Records locating words and elements
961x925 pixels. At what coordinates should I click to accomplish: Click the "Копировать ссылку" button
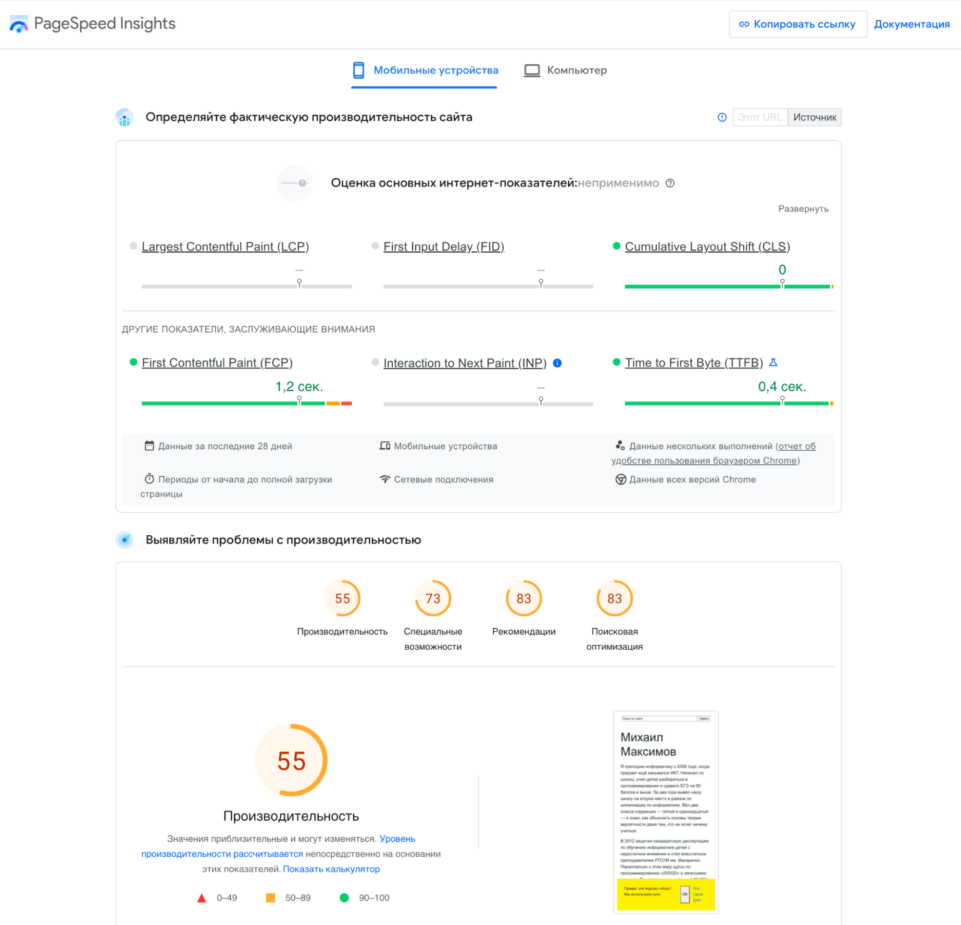click(797, 24)
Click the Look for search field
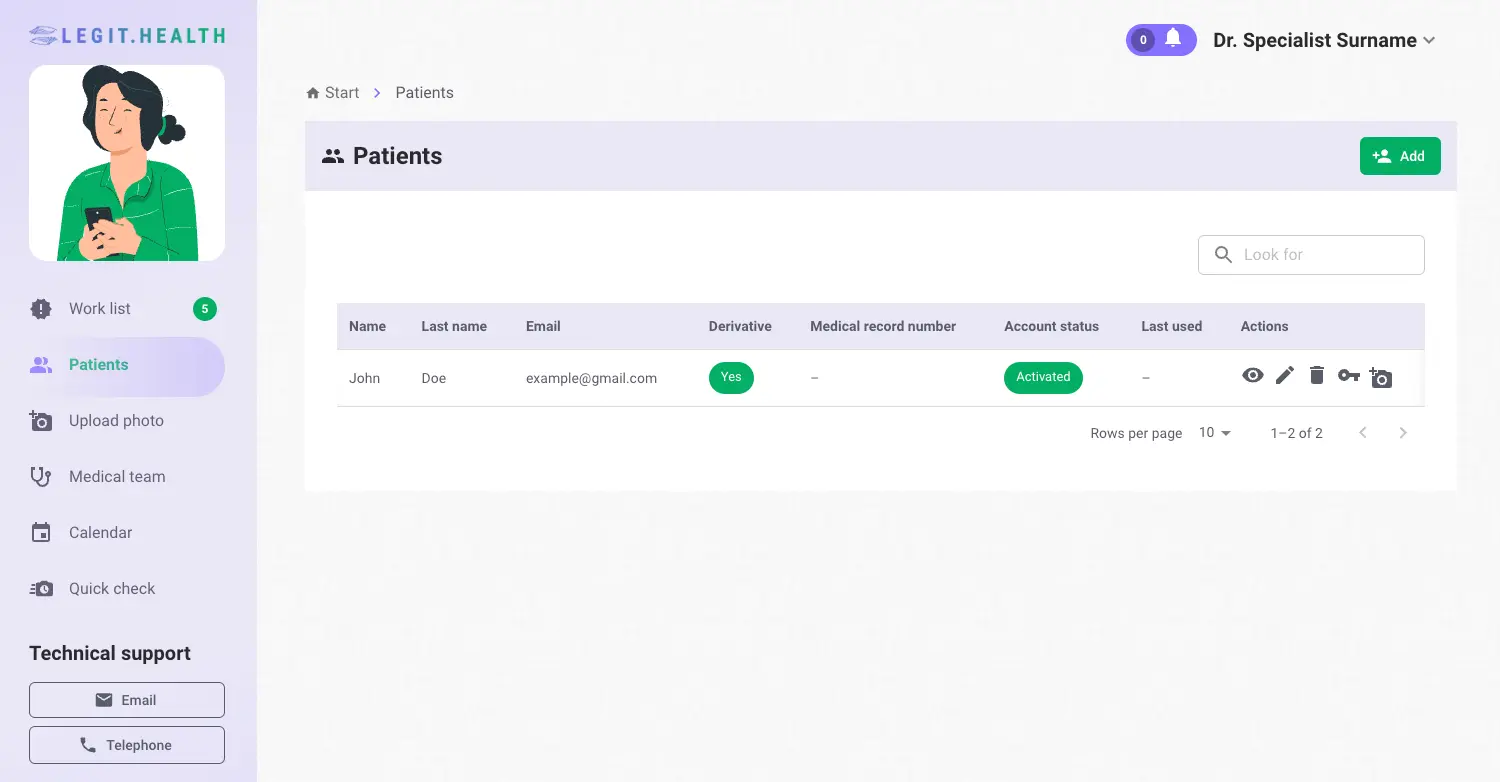 point(1311,254)
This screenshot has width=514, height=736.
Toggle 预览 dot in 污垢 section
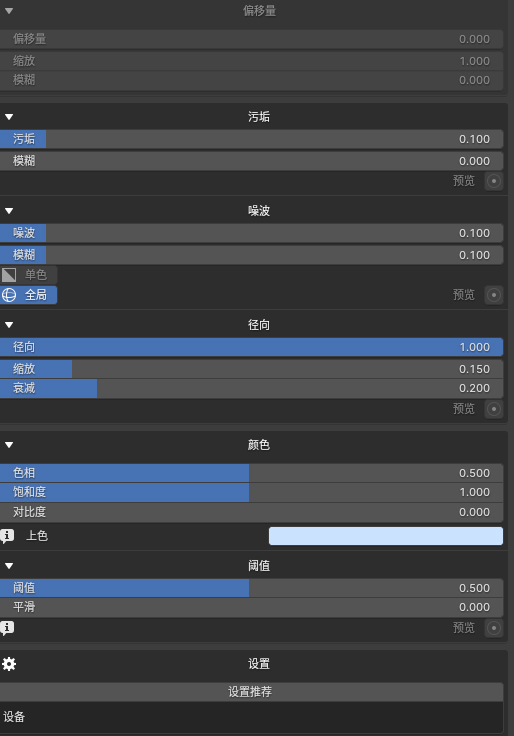coord(493,181)
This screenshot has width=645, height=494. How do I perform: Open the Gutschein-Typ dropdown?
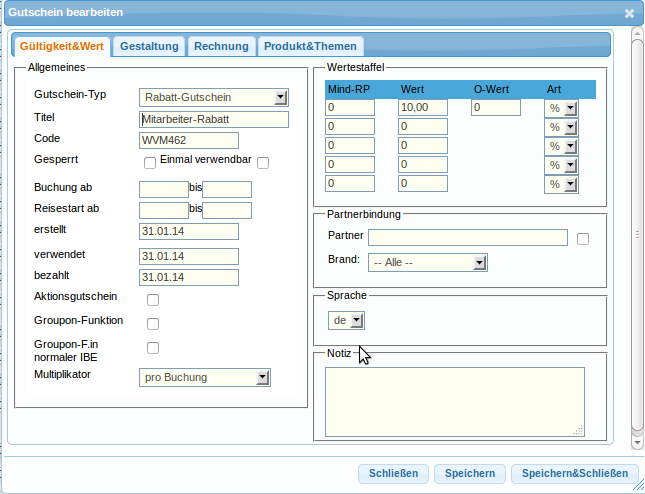214,97
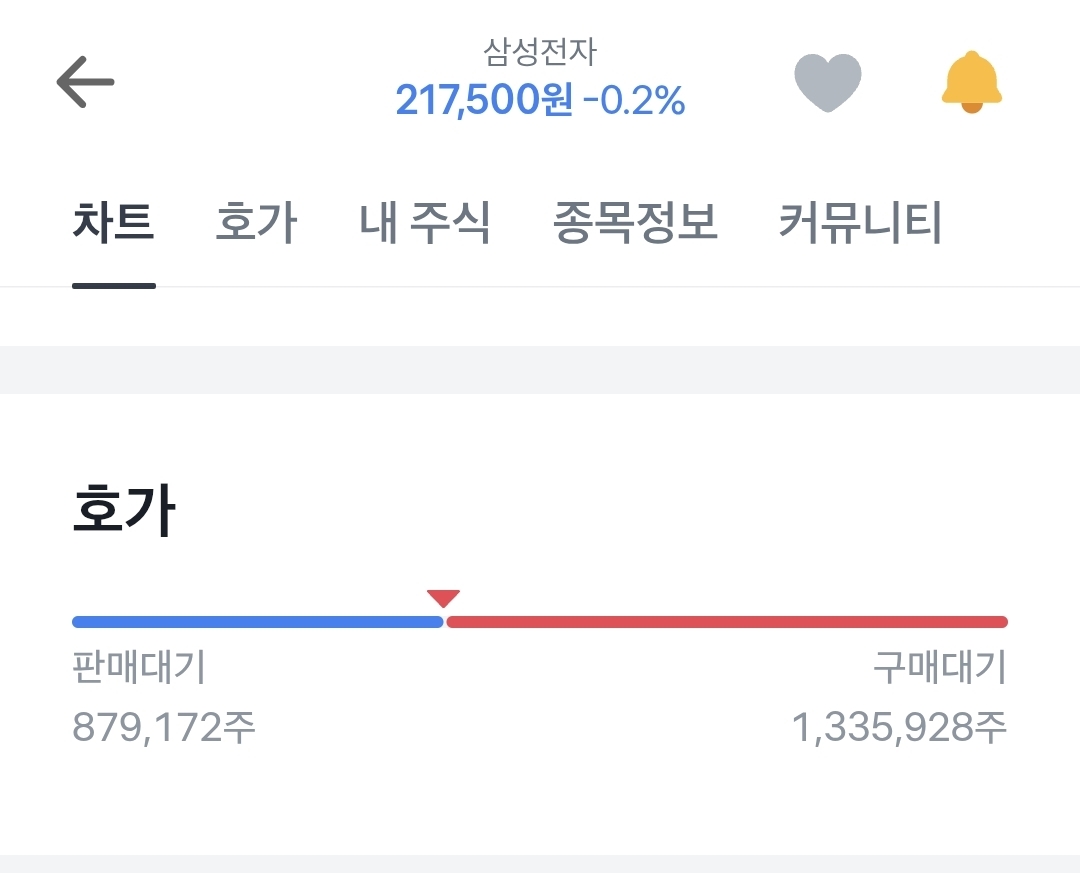This screenshot has height=873, width=1080.
Task: Click the red triangle marker on bar
Action: 443,598
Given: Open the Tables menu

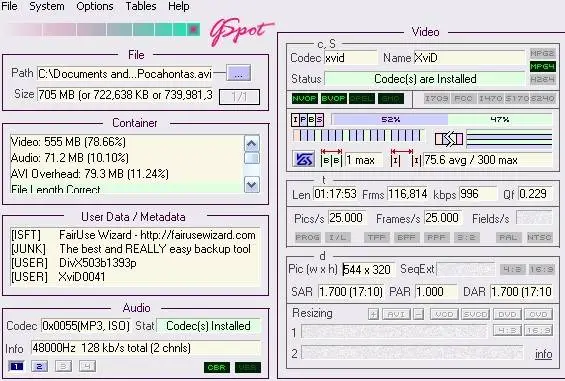Looking at the screenshot, I should pos(141,6).
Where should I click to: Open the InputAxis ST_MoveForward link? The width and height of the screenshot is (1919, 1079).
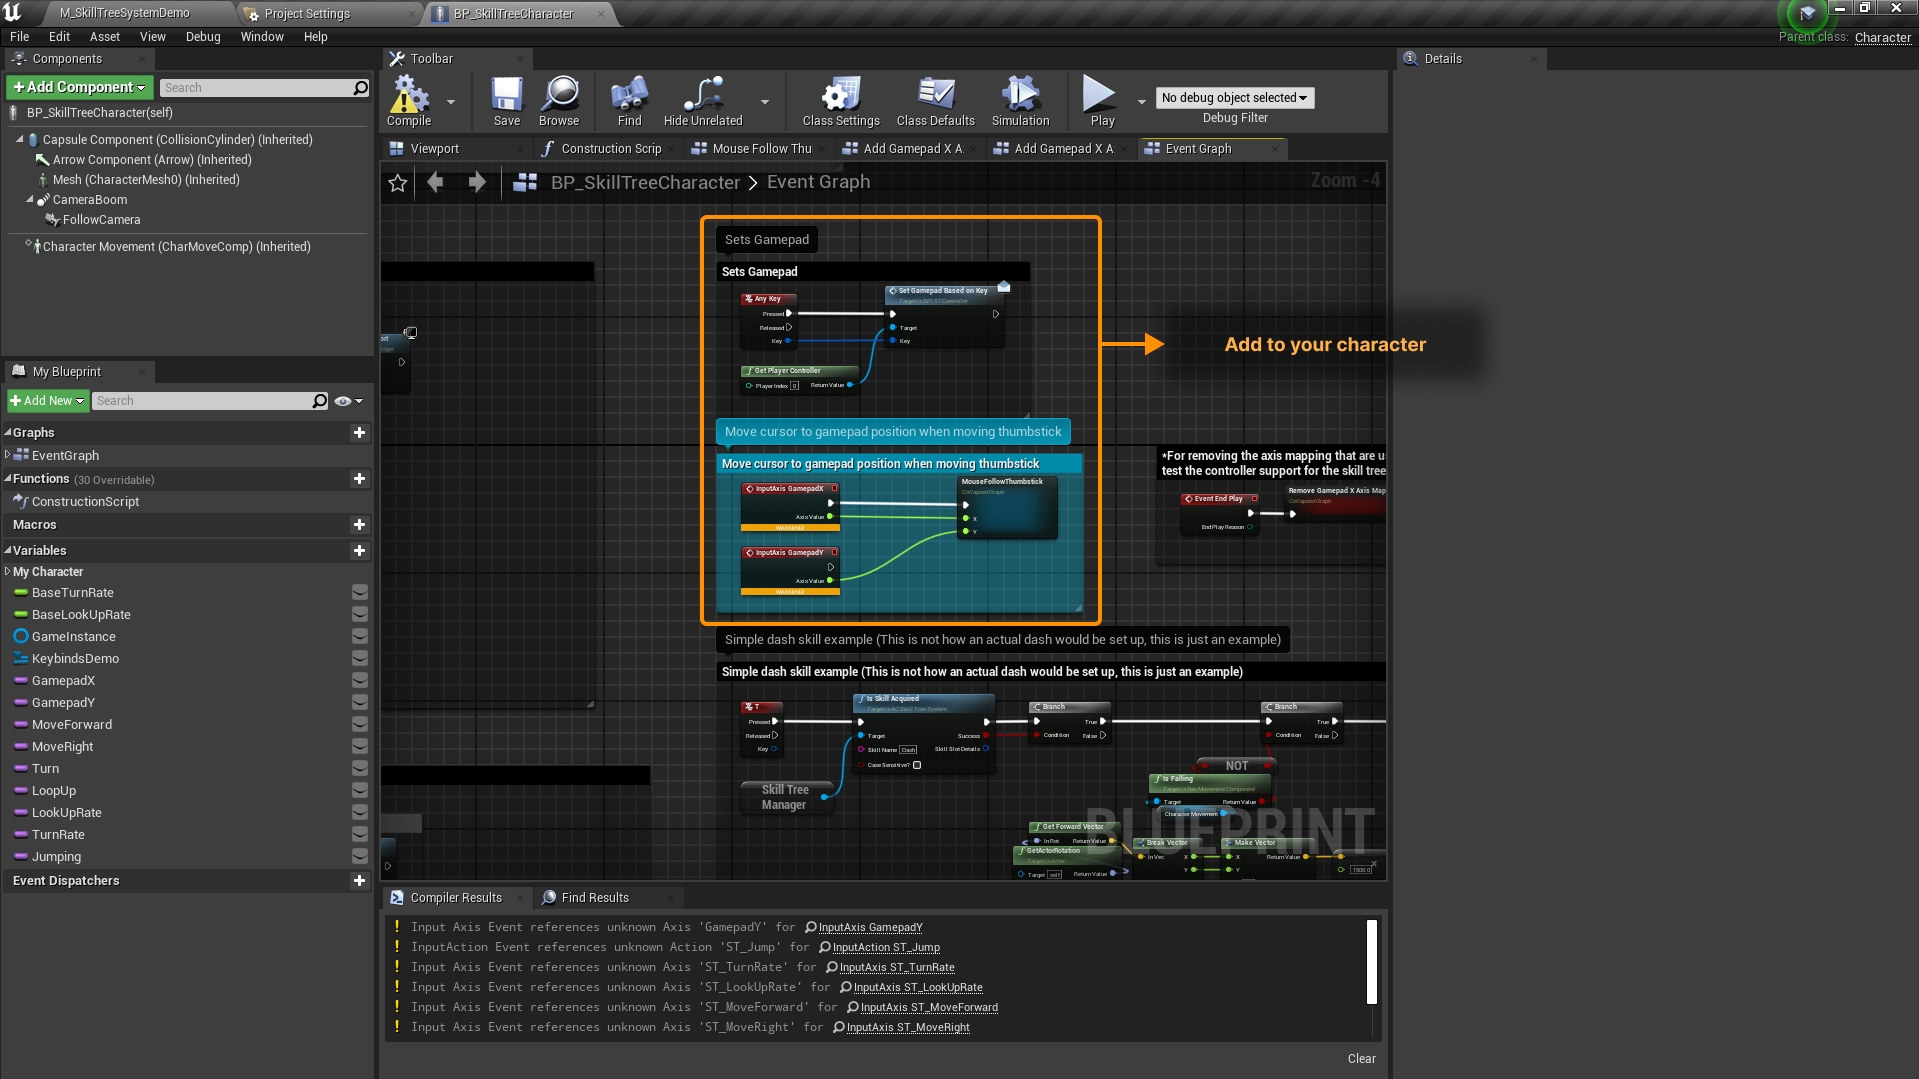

- EXERCISE AIM
Reproduce without changes the stretch of the material from the line containing "Given: Open the Tables menu" through the end of the material, both ends included. Leave the pictures out.

- CORRECT RESULT
Given: Open the Tables menu

Looking at the screenshot, I should pos(141,6).
Where should I click to: Open the InputAxis ST_MoveForward link? The width and height of the screenshot is (1919, 1079).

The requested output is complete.